Begin Provided data

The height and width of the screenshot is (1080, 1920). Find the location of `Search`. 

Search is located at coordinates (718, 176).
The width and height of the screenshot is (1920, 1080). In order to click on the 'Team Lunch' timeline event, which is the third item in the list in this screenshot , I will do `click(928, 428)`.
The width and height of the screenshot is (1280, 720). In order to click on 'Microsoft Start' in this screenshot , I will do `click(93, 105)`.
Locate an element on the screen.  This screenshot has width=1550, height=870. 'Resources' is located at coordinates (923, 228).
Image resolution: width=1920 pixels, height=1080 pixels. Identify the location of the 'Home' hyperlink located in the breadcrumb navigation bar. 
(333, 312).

End Provided data

# Stated task:
Rewrite all the items above, swapping each "click on" for "select" and leaving everything else untouched.

# Correct output:
The height and width of the screenshot is (1080, 1920). Find the location of `Search`. 

Search is located at coordinates (718, 176).
The width and height of the screenshot is (1920, 1080). In order to select the 'Team Lunch' timeline event, which is the third item in the list in this screenshot , I will do `click(928, 428)`.
The width and height of the screenshot is (1280, 720). In order to select 'Microsoft Start' in this screenshot , I will do `click(93, 105)`.
Locate an element on the screen.  This screenshot has width=1550, height=870. 'Resources' is located at coordinates (923, 228).
Image resolution: width=1920 pixels, height=1080 pixels. Identify the location of the 'Home' hyperlink located in the breadcrumb navigation bar. 
(333, 312).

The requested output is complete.